Job item = Reproduce the lines below verbatim, starting at the line that contains "coordinates (11, 329)." and ending at the line that contains "This screenshot has", with both of those lines included.

Dataset =
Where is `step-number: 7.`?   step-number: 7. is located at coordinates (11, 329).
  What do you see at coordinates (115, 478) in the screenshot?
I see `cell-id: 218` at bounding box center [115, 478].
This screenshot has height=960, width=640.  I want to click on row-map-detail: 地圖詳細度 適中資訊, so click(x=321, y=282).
==
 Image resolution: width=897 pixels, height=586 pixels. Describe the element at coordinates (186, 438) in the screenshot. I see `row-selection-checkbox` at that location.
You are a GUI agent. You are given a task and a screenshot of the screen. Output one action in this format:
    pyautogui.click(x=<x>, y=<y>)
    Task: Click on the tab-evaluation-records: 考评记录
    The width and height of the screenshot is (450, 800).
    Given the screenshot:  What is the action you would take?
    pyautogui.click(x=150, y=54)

Written response =
Where is `step-number: 7.`?   step-number: 7. is located at coordinates (11, 329).
  What do you see at coordinates (115, 478) in the screenshot?
I see `cell-id: 218` at bounding box center [115, 478].
This screenshot has height=960, width=640.  I want to click on row-map-detail: 地圖詳細度 適中資訊, so click(x=321, y=282).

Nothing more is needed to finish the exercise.